→ What this task involves
Give the listing again word for word. Skip the pictures.

*** Opening Recorded data ***

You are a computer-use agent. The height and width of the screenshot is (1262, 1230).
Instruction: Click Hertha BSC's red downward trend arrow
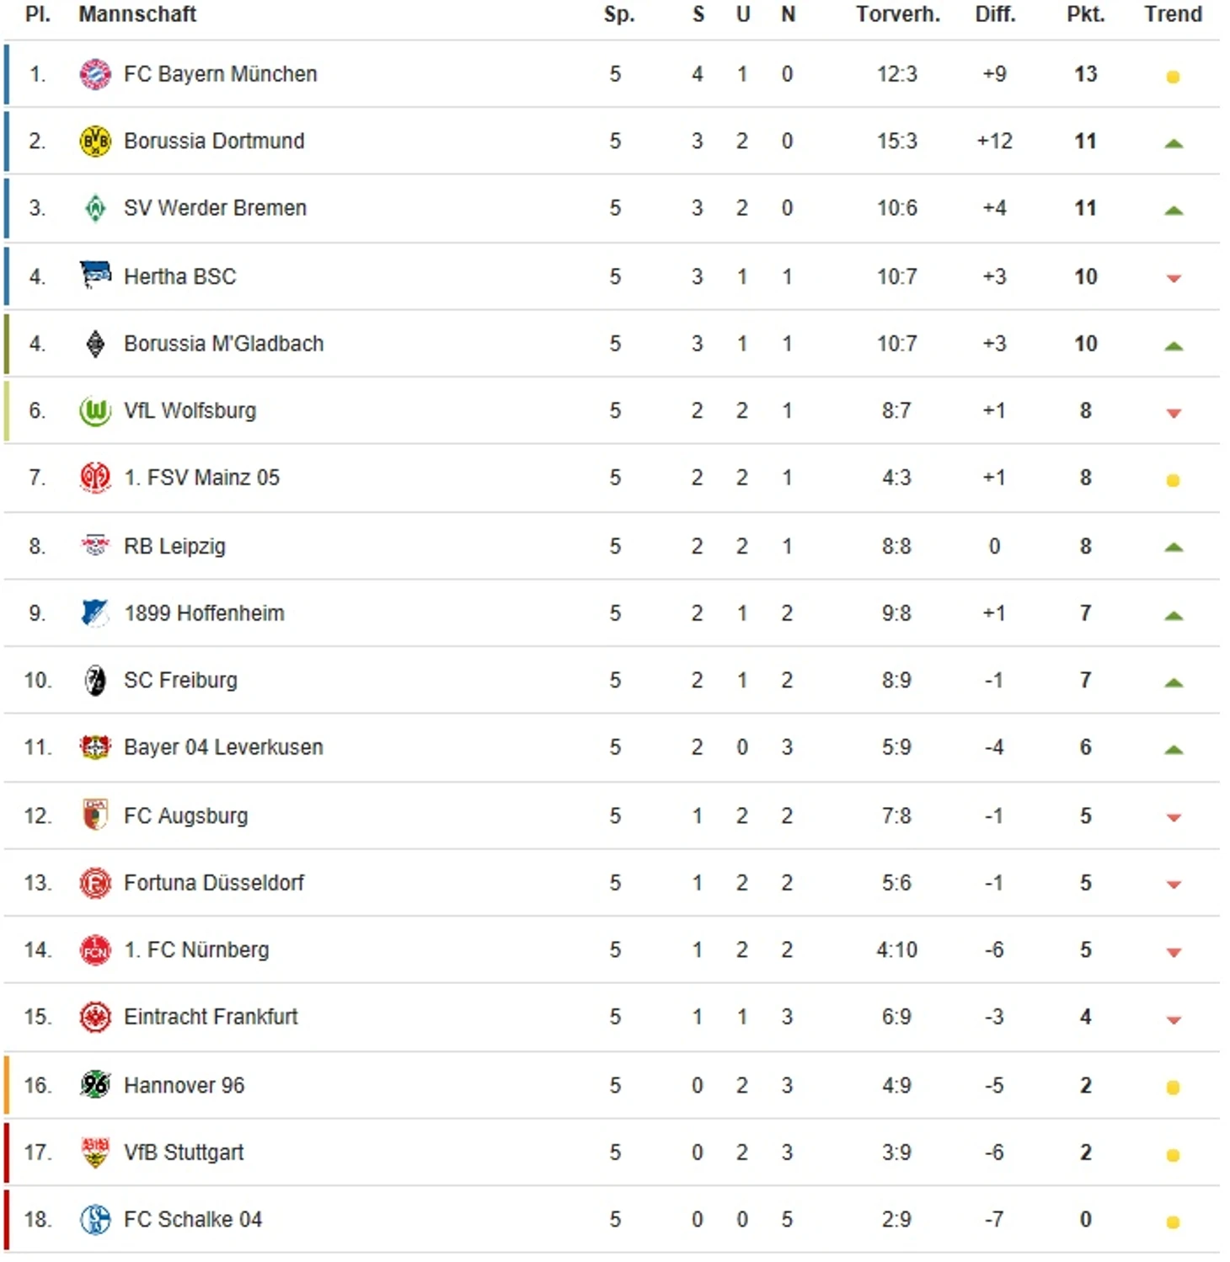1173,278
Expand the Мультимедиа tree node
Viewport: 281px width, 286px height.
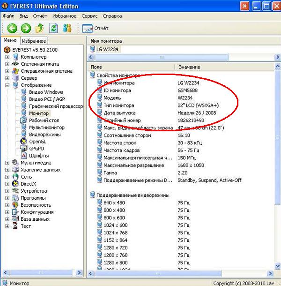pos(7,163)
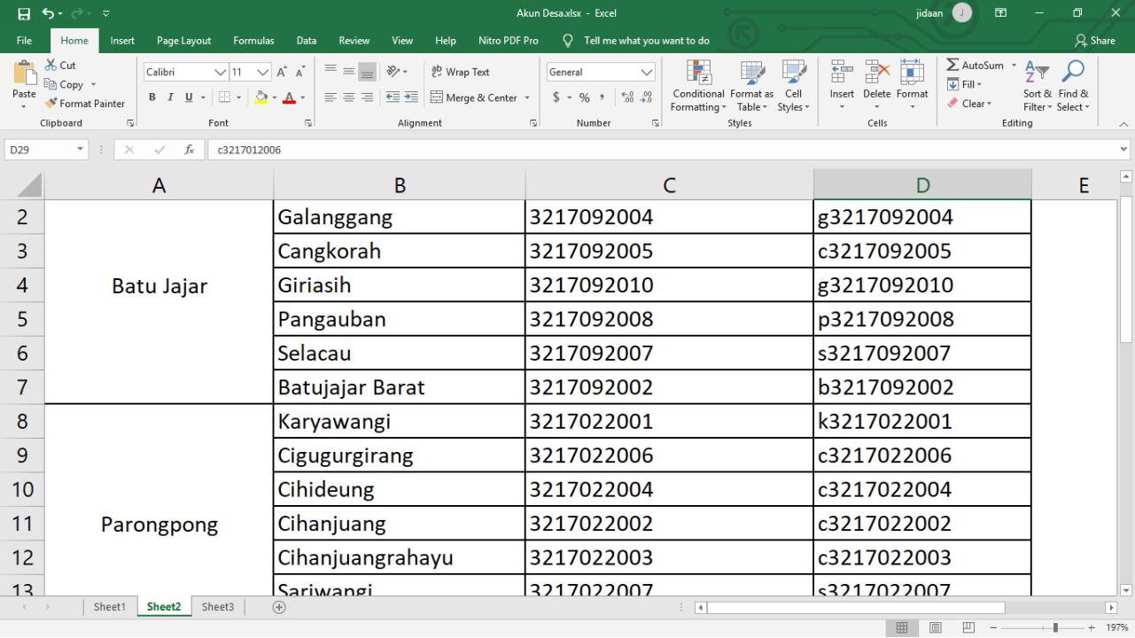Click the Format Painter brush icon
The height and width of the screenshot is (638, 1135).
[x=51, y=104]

*** Closing Recorded data ***

→ Response
You are a computer-use agent. The height and width of the screenshot is (1262, 1230).
Instruction: Click Hertha BSC's red downward trend arrow
1173,278
Expand the Мультимедиа tree node
Viewport: 281px width, 286px height.
pos(7,163)
Click the Format Painter brush icon
The height and width of the screenshot is (638, 1135).
[x=51, y=104]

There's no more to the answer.